» **EXERCISE REQUIREMENTS**:
Your task is to print all of the data word for word.

========

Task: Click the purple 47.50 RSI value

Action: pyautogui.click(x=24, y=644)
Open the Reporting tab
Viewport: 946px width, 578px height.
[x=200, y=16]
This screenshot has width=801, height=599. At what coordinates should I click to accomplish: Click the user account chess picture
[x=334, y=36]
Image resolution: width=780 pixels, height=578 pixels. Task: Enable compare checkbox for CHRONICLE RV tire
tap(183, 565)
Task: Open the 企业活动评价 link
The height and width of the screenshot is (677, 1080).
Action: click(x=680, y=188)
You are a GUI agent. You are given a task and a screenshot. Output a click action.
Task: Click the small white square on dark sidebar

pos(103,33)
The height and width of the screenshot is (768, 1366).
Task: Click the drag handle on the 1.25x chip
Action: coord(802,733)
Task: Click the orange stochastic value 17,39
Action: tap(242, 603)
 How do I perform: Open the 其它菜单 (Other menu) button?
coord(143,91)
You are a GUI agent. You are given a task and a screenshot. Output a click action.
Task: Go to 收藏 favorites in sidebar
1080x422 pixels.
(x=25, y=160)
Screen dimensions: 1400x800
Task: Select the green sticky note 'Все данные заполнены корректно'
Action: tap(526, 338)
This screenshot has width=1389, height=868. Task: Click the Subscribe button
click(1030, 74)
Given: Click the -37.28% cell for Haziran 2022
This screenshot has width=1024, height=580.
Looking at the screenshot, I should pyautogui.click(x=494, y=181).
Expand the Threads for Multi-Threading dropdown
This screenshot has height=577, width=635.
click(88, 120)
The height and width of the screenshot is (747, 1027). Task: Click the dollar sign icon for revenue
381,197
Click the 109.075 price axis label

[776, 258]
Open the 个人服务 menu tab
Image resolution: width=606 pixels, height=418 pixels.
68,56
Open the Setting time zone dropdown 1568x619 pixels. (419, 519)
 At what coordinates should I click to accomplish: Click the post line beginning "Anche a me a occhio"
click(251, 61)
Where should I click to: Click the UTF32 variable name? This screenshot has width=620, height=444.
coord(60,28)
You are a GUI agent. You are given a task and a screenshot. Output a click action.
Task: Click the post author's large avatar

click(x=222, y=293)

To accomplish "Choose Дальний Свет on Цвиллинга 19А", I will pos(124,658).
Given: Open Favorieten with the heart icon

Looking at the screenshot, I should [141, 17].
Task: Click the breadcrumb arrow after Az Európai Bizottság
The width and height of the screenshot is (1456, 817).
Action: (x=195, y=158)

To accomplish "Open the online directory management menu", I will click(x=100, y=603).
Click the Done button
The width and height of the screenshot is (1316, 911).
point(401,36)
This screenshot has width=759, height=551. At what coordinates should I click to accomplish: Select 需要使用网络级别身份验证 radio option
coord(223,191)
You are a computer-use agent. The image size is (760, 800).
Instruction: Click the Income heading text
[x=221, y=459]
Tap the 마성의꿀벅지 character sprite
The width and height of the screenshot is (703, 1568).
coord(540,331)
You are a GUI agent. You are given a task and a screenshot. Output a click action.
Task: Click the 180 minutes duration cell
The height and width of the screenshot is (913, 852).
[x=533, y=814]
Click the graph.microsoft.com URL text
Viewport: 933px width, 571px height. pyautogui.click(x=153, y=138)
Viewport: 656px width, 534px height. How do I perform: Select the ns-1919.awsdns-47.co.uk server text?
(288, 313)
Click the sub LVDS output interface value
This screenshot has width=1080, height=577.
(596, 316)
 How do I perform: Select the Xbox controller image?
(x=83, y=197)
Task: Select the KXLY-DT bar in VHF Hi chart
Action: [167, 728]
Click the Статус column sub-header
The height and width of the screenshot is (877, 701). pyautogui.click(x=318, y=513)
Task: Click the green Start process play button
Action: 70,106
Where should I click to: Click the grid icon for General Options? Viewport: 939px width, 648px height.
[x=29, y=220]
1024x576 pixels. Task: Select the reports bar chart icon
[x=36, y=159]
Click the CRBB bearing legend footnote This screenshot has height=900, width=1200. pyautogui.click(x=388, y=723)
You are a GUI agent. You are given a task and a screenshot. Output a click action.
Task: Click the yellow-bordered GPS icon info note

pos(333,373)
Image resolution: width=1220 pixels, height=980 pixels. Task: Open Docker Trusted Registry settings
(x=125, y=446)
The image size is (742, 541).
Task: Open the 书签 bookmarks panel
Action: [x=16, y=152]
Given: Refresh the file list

========

» **SOLUTION TO THE PROBLEM**:
Task: Click the purple 47.50 RSI value

Action: pyautogui.click(x=24, y=644)
Open the Reporting tab
Viewport: 946px width, 578px height.
[x=200, y=16]
This screenshot has width=801, height=599. At what coordinates should I click to accomplish: Click the user account chess picture
[x=334, y=36]
Image resolution: width=780 pixels, height=578 pixels. Task: Enable compare checkbox for CHRONICLE RV tire
tap(183, 565)
Task: Open the 企业活动评价 link
The height and width of the screenshot is (677, 1080).
Action: click(x=680, y=188)
You are a GUI agent. You are given a task and a screenshot. Output a click action.
Task: Click the small white square on dark sidebar

pos(103,33)
The height and width of the screenshot is (768, 1366).
Task: Click the drag handle on the 1.25x chip
Action: coord(802,733)
Task: Click the orange stochastic value 17,39
Action: tap(242, 603)
 How do I perform: Open the 其它菜单 (Other menu) button?
coord(143,91)
You are a GUI agent. You are given a task and a screenshot. Output a click action.
Task: Go to 收藏 favorites in sidebar
1080x422 pixels.
(x=25, y=160)
Screen dimensions: 1400x800
Task: Select the green sticky note 'Все данные заполнены корректно'
Action: tap(526, 338)
This screenshot has width=1389, height=868. Task: Click the Subscribe button
click(1030, 74)
Given: Click the -37.28% cell for Haziran 2022
This screenshot has width=1024, height=580.
Looking at the screenshot, I should pyautogui.click(x=494, y=181).
Expand the Threads for Multi-Threading dropdown
This screenshot has height=577, width=635.
click(88, 120)
The height and width of the screenshot is (747, 1027). Task: Click the dollar sign icon for revenue
381,197
Click the 109.075 price axis label

[776, 258]
Open the 个人服务 menu tab
Image resolution: width=606 pixels, height=418 pixels.
68,56
Open the Setting time zone dropdown 1568x619 pixels. (419, 519)
 At what coordinates should I click to accomplish: Click the post line beginning "Anche a me a occhio"
click(251, 61)
Where should I click to: Click the UTF32 variable name? This screenshot has width=620, height=444.
coord(60,28)
You are a GUI agent. You are given a task and a screenshot. Output a click action.
Task: Click the post author's large avatar

click(x=222, y=293)

To accomplish "Choose Дальний Свет on Цвиллинга 19А", I will pos(124,658).
Given: Open Favorieten with the heart icon

Looking at the screenshot, I should [141, 17].
Task: Click the breadcrumb arrow after Az Európai Bizottság
The width and height of the screenshot is (1456, 817).
Action: (x=195, y=158)

To accomplish "Open the online directory management menu", I will click(x=100, y=603).
Click the Done button
The width and height of the screenshot is (1316, 911).
point(401,36)
This screenshot has width=759, height=551. At what coordinates should I click to accomplish: Select 需要使用网络级别身份验证 radio option
coord(223,191)
You are a computer-use agent. The image size is (760, 800).
Instruction: Click the Income heading text
[x=221, y=459]
Tap the 마성의꿀벅지 character sprite
The width and height of the screenshot is (703, 1568).
coord(540,331)
You are a GUI agent. You are given a task and a screenshot. Output a click action.
Task: Click the 180 minutes duration cell
The height and width of the screenshot is (913, 852).
[x=533, y=814]
Click the graph.microsoft.com URL text
Viewport: 933px width, 571px height. pyautogui.click(x=153, y=138)
Viewport: 656px width, 534px height. How do I perform: Select the ns-1919.awsdns-47.co.uk server text?
(288, 313)
Click the sub LVDS output interface value
This screenshot has width=1080, height=577.
(596, 316)
 How do I perform: Select the Xbox controller image?
(x=83, y=197)
Task: Select the KXLY-DT bar in VHF Hi chart
Action: [167, 728]
Click the Статус column sub-header
The height and width of the screenshot is (877, 701). pyautogui.click(x=318, y=513)
Task: Click the green Start process play button
Action: 70,106
Where should I click to: Click the grid icon for General Options? Viewport: 939px width, 648px height.
[x=29, y=220]
1024x576 pixels. Task: Select the reports bar chart icon
[x=36, y=159]
Click the CRBB bearing legend footnote This screenshot has height=900, width=1200. pyautogui.click(x=388, y=723)
You are a GUI agent. You are given a task and a screenshot. Output a click action.
Task: Click the yellow-bordered GPS icon info note

pos(333,373)
Image resolution: width=1220 pixels, height=980 pixels. Task: Open Docker Trusted Registry settings
(x=125, y=446)
The image size is (742, 541).
Task: Open the 书签 bookmarks panel
Action: [x=16, y=152]
Given: Refresh the file list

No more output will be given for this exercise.